-- Start RECORD EXCERPTS --

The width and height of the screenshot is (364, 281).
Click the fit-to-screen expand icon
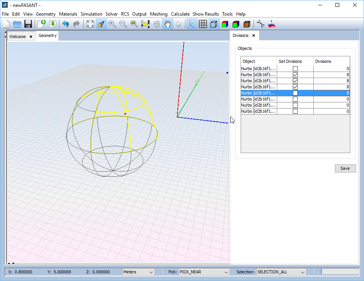coord(90,24)

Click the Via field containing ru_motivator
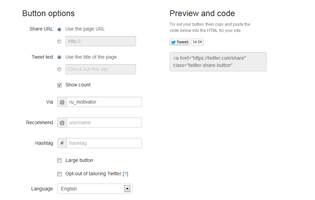point(104,102)
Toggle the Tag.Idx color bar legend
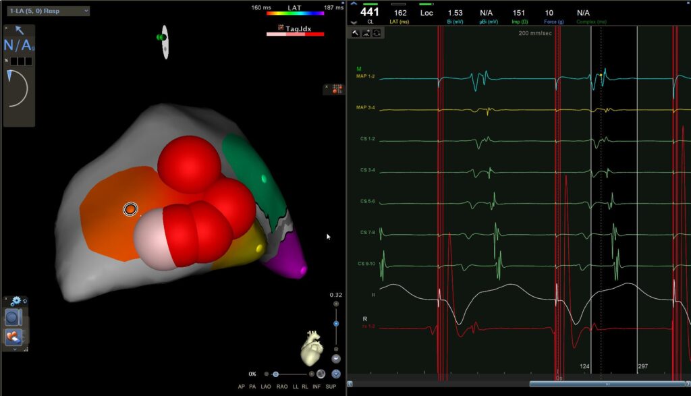The height and width of the screenshot is (396, 691). (295, 33)
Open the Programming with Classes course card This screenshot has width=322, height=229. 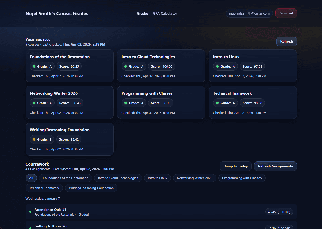(161, 102)
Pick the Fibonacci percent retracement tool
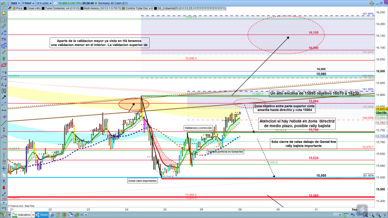The width and height of the screenshot is (388, 218). point(3,39)
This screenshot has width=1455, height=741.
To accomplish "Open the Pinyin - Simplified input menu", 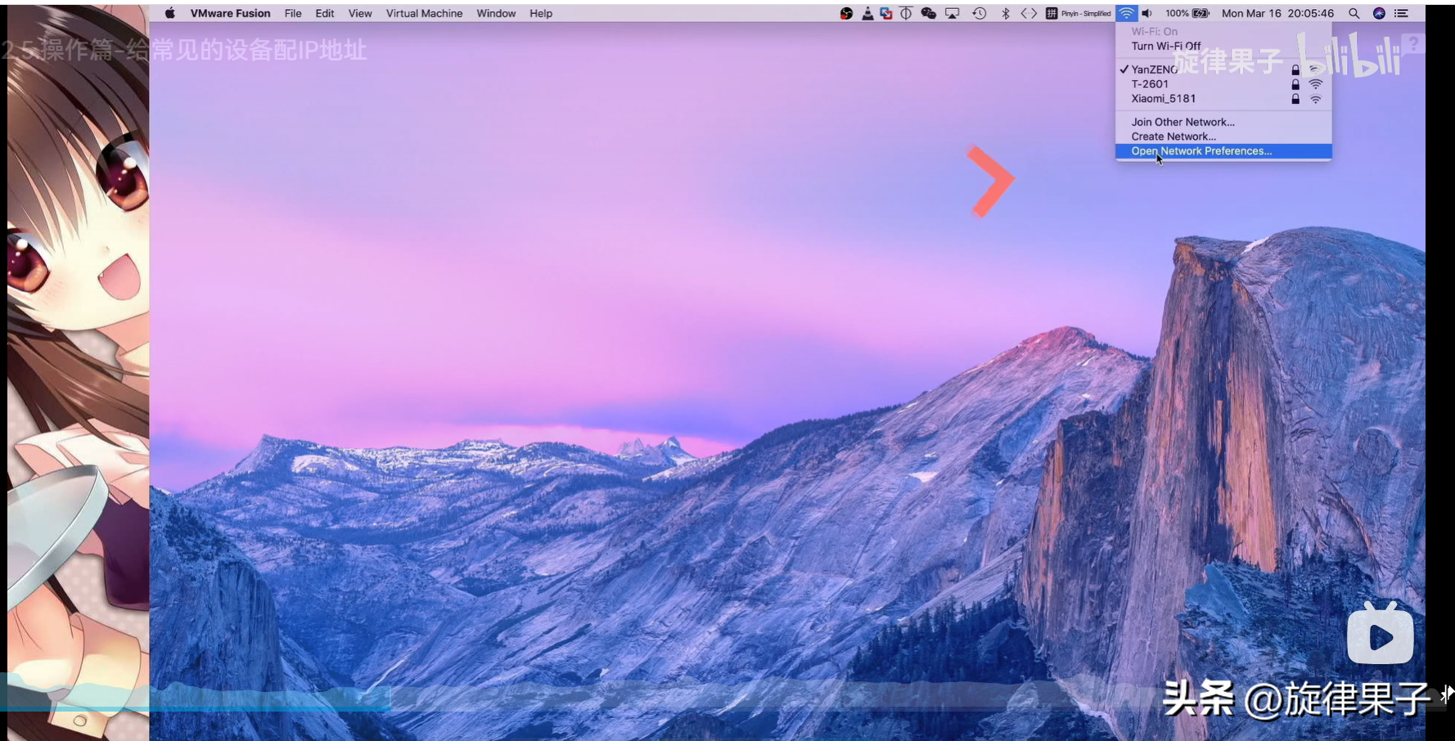I will 1079,13.
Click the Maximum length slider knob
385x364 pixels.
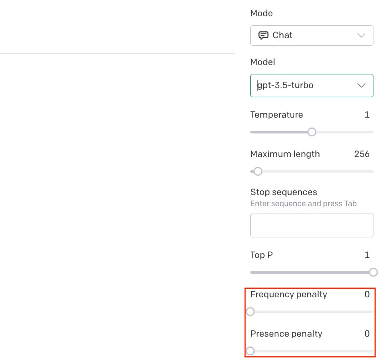coord(258,172)
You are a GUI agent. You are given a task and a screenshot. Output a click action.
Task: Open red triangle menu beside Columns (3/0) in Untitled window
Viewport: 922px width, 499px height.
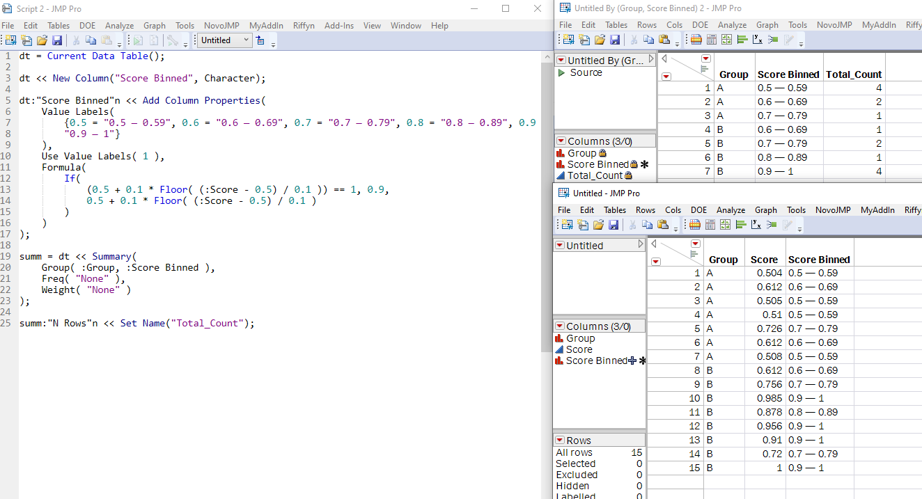click(x=560, y=326)
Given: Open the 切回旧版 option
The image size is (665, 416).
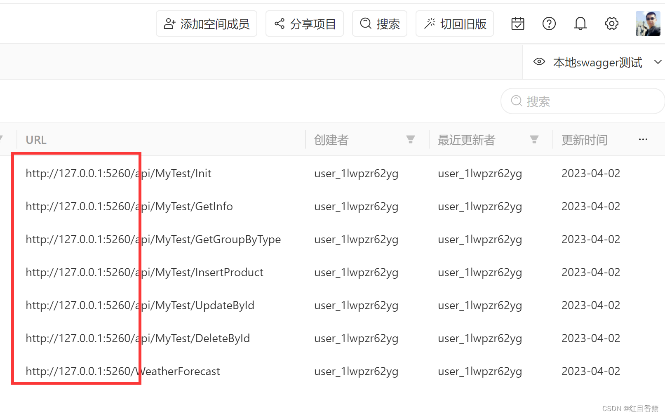Looking at the screenshot, I should pos(454,24).
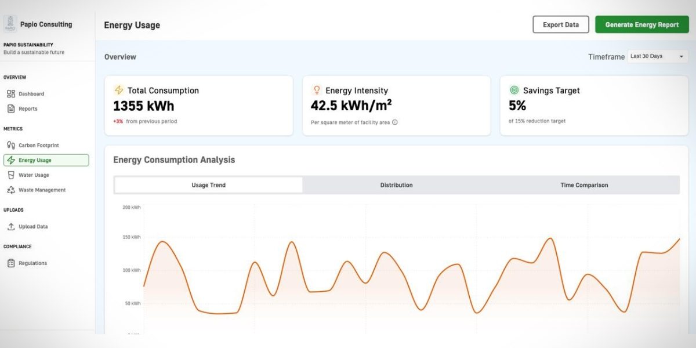Image resolution: width=696 pixels, height=348 pixels.
Task: Select the Usage Trend tab
Action: tap(208, 185)
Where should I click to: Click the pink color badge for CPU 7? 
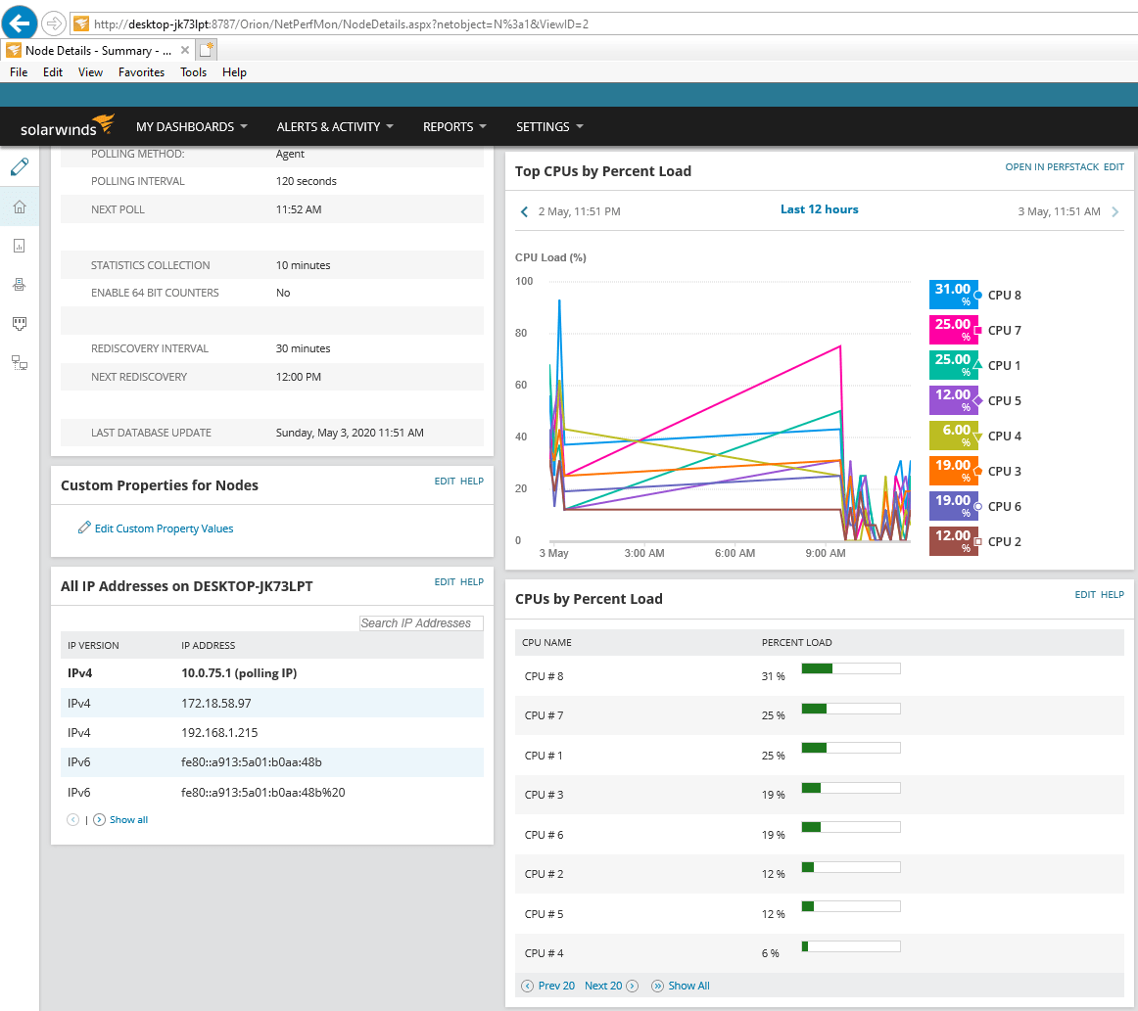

-- End RECORD EXCERPTS --

• WRITTEN TASK:
Copy the records word for word, starting at the line that contains "You are a GUI" and stopping after the last line of the records. Leave the pictures out.

• TASK ANSWER:
You are a GUI agent. You are given a task and a screenshot. Output a click action.
Task: Open red triangle menu beside Columns (3/0) in Untitled window
Viewport: 922px width, 499px height.
click(x=560, y=326)
Given: Open the 切回旧版 option
The image size is (665, 416).
Looking at the screenshot, I should pos(454,24).
Image resolution: width=696 pixels, height=348 pixels.
Task: Select the Usage Trend tab
Action: tap(208, 185)
Where should I click to: Click the pink color badge for CPU 7? 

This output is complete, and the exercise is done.